**WHAT YOU HAVE TO DO**
Your response should consist of the lines below, printed exactly.

WORKING DATA below:

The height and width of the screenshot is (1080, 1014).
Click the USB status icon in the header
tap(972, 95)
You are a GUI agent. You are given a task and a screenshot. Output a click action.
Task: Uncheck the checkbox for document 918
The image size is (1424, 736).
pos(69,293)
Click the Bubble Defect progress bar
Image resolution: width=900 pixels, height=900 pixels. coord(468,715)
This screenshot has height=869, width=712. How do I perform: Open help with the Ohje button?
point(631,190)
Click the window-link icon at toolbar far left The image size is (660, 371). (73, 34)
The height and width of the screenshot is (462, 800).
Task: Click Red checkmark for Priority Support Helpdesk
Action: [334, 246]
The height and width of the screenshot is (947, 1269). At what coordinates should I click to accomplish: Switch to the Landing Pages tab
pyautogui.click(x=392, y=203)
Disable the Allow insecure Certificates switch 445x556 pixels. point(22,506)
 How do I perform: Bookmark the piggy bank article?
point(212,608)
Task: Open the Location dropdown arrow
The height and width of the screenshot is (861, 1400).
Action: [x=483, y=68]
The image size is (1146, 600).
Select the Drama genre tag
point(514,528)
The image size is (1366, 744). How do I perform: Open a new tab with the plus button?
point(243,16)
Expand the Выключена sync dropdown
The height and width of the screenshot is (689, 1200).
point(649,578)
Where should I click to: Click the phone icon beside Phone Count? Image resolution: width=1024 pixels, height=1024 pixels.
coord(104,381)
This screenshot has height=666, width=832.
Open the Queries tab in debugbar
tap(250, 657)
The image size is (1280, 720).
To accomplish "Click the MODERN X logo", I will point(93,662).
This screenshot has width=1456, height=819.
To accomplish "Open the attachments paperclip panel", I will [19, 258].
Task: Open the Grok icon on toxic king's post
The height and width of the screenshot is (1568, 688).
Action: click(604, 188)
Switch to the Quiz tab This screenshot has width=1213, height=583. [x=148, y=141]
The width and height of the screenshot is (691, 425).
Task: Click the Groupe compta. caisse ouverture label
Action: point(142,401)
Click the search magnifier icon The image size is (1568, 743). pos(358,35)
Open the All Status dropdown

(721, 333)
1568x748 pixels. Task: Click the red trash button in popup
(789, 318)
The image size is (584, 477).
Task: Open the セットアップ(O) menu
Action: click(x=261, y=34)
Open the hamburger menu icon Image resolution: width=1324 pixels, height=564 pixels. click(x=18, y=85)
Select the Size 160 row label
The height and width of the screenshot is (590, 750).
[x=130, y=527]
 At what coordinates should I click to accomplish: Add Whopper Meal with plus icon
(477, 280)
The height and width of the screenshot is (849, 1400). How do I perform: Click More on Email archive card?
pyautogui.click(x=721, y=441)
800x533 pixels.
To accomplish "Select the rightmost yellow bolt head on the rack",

End of WORKING DATA.

**RESPONSE**
The height and width of the screenshot is (1080, 1014).
Click the USB status icon in the header
tap(972, 95)
You are a GUI agent. You are given a task and a screenshot. Output a click action.
Task: Uncheck the checkbox for document 918
The image size is (1424, 736).
pos(69,293)
Click the Bubble Defect progress bar
Image resolution: width=900 pixels, height=900 pixels. coord(468,715)
This screenshot has height=869, width=712. How do I perform: Open help with the Ohje button?
point(631,190)
Click the window-link icon at toolbar far left The image size is (660, 371). (73, 34)
The height and width of the screenshot is (462, 800).
Task: Click Red checkmark for Priority Support Helpdesk
Action: [334, 246]
The height and width of the screenshot is (947, 1269). At what coordinates should I click to accomplish: Switch to the Landing Pages tab
pyautogui.click(x=392, y=203)
Disable the Allow insecure Certificates switch 445x556 pixels. point(22,506)
 How do I perform: Bookmark the piggy bank article?
point(212,608)
Task: Open the Location dropdown arrow
The height and width of the screenshot is (861, 1400).
Action: [x=483, y=68]
The image size is (1146, 600).
Select the Drama genre tag
point(514,528)
The image size is (1366, 744). How do I perform: Open a new tab with the plus button?
point(243,16)
Expand the Выключена sync dropdown
The height and width of the screenshot is (689, 1200).
point(649,578)
Where should I click to: Click the phone icon beside Phone Count? Image resolution: width=1024 pixels, height=1024 pixels.
coord(104,381)
This screenshot has height=666, width=832.
Open the Queries tab in debugbar
tap(250, 657)
The image size is (1280, 720).
To accomplish "Click the MODERN X logo", I will point(93,662).
This screenshot has width=1456, height=819.
To accomplish "Open the attachments paperclip panel", I will [19, 258].
Task: Open the Grok icon on toxic king's post
The height and width of the screenshot is (1568, 688).
Action: click(604, 188)
Switch to the Quiz tab This screenshot has width=1213, height=583. [x=148, y=141]
The width and height of the screenshot is (691, 425).
Task: Click the Groupe compta. caisse ouverture label
Action: point(142,401)
Click the search magnifier icon The image size is (1568, 743). pos(358,35)
Open the All Status dropdown

(721, 333)
1568x748 pixels. Task: Click the red trash button in popup
(789, 318)
The image size is (584, 477).
Task: Open the セットアップ(O) menu
Action: click(x=261, y=34)
Open the hamburger menu icon Image resolution: width=1324 pixels, height=564 pixels. click(x=18, y=85)
Select the Size 160 row label
The height and width of the screenshot is (590, 750).
[x=130, y=527]
 At what coordinates should I click to accomplish: Add Whopper Meal with plus icon
(477, 280)
The height and width of the screenshot is (849, 1400). How do I perform: Click More on Email archive card?
pyautogui.click(x=721, y=441)
800x533 pixels.
To accomplish "Select the rightmost yellow bolt head on the rack",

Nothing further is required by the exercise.